Searching

It’s midsummer. What better way to use the day off than walk around a bog, in rain, looking for orchids and other plants? Well I couldn’t think of anything better anyway. And I mean that quite seriously!

The result was 7 individuals of early marsh orchid ssp. cruenta and about a dozen of early marsh orchid. You’d think that it’s not a lot and it actually isn’t, not for this large area that we covered. But I think that it’s part of the charm of these excursions, when you finally find one of those rare flowers it’s always a delight. If our bogs and forests were covered with orchids, then there wouldn’t be a need to search. And without searching, there wouldn’t be finding. And without searching and finding… where’s the joy?

Tiny beauties
Tiny beauties

What was a little bit surprising is that all the early marsh orchids we found (of either kind), none were blooming yet.

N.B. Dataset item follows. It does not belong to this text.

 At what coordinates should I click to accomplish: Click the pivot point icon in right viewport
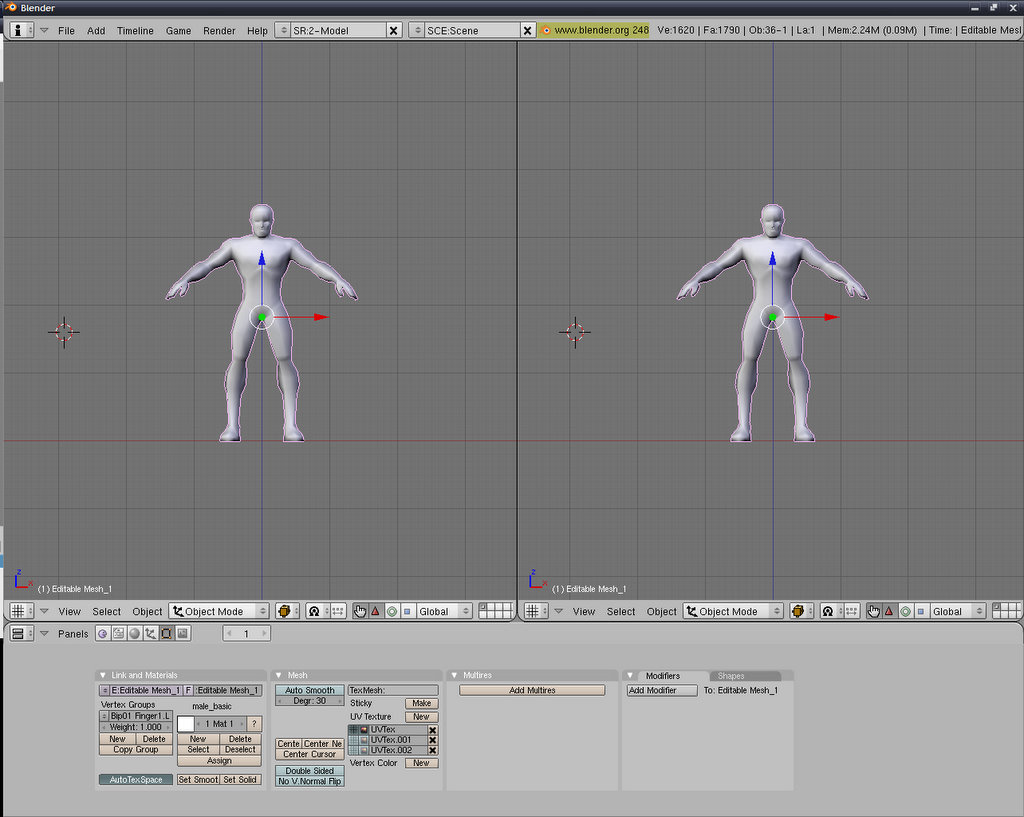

The cold weather has slowed down the development considerably, so while in early June it seemed like all the flowers were about a week early, they now seem to be a week late instead.

One orchid that was blooming at its best though was the lesser twayblade (Listera cordata). It’s a very small flower and easy to miss where it’s growing among the grasses and mosses and whatnot in the forest. But once you get your eye trained on it, it seems to be popping up everywhere. The individual flowers are tiny – the stem is about 10-15 cm tall, so those flowers are just a few millimeters.